Chronicle of pre-Columbian Guatemala

The Annals of the Cakchiquels (Anales de los Cakchiqueles, also known by the alternative Spanish titles, Anales de los Xahil, Memorial de Tecpán-Atitlán or Memorial de Sololá) is a manuscript written in Kaqchikel by Francisco Hernández Arana Xajilá in 1571, and completed by his grandson, Francisco Rojas, in 1604. The manuscript — which describes the legends of the Kaqchikel nation and has historical and mythological components — is considered an important historical document on post-classic Maya civilization in the highlands of Guatemala.

The manuscript, initially kept by the Xahil lineage in the town of Sololá in Guatemala, was later discovered in the archives of the San Francisco de Guatemala convent in 1844. It was subsequently translated by the abbot Charles Étienne Brasseur de Bourbourg in 1855 (the same translator of the Rabinal Achí), and then passed through several more hands before being published in an English translation by Daniel G. Brinton in 1885.

The mythical and legendary part of the manuscript, which must have been orally preserved for centuries, was finally collected and preserved by members of the Xahil chinamit or lineage.
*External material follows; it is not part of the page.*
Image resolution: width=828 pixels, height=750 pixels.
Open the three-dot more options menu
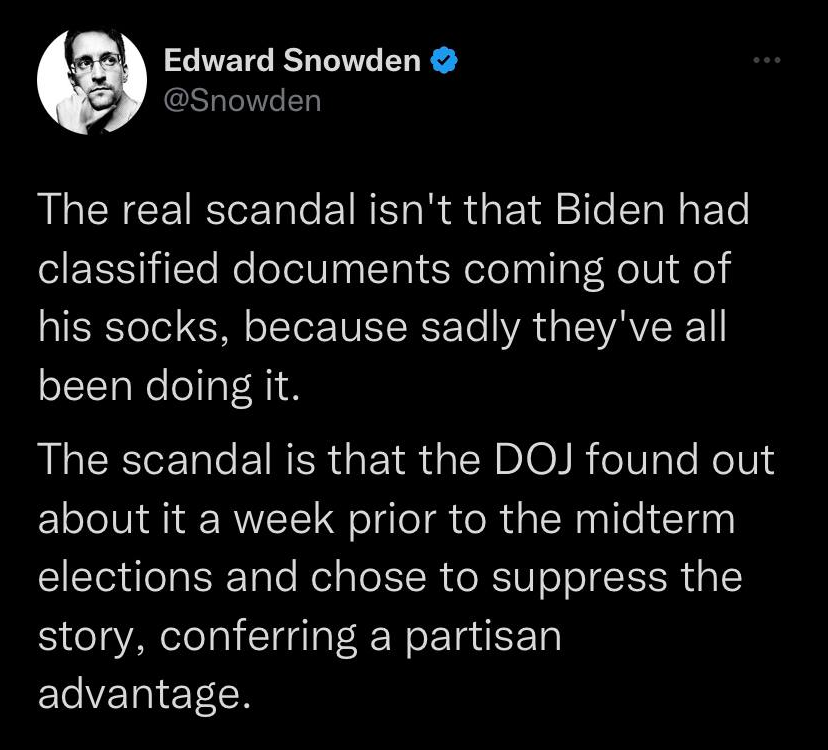click(x=767, y=60)
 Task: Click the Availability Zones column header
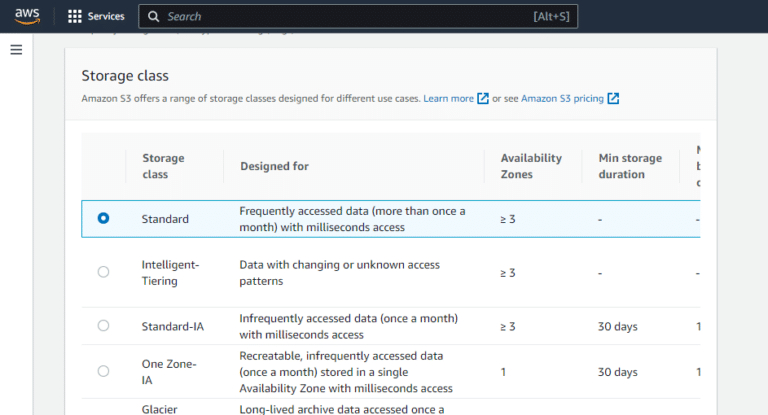(531, 166)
The historical narrative continues with the exploits of kings and warriors and their various conquests, the founding of villages, and the succession of rulers up to the time of the Spanish Conquest.
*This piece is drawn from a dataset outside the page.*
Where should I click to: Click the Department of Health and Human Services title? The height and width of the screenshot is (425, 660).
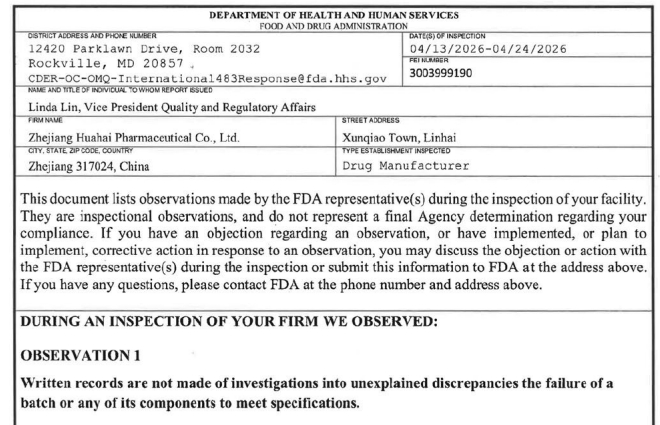point(334,16)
Like the Popol Vuh, the Annals also identifies the almost legendary Tulan as the place from which they all set out, at least at one point in their various migrations. The texts differs from the other sources, such as the Historia de los Xpantzay de Tecpán Guatemala and Título de Totonicapán, but mainly from the Popol Vuh, in that it relates that the Kaqchikel ancestors came to Tulan, chʼaqa palow "across the sea", from r(i) uqajibʼal qʼij, "where the sun descends, the west." The Kaqchikel narrative is quite gloomy, describing the forefather's departure from Tulan accompanied by a negative omen and the presaging of death and dismay. It also refers to the Kʼicheʼ rulers forcing the King Qʼuicab the Great to leave Chaiviar (Chichicastenango), and migrate to the Ratzamut Mountains to found Iximché, which remained the new Kaqchikel capital until the arrival of the conquistadores. The Kaqchikel document continues with an account of their journeys and the places through which they passed along the way, ending with a sober, factual account of the Conquest. This is the native story of the Conquest of Guatemala from the point of view of the vanquished.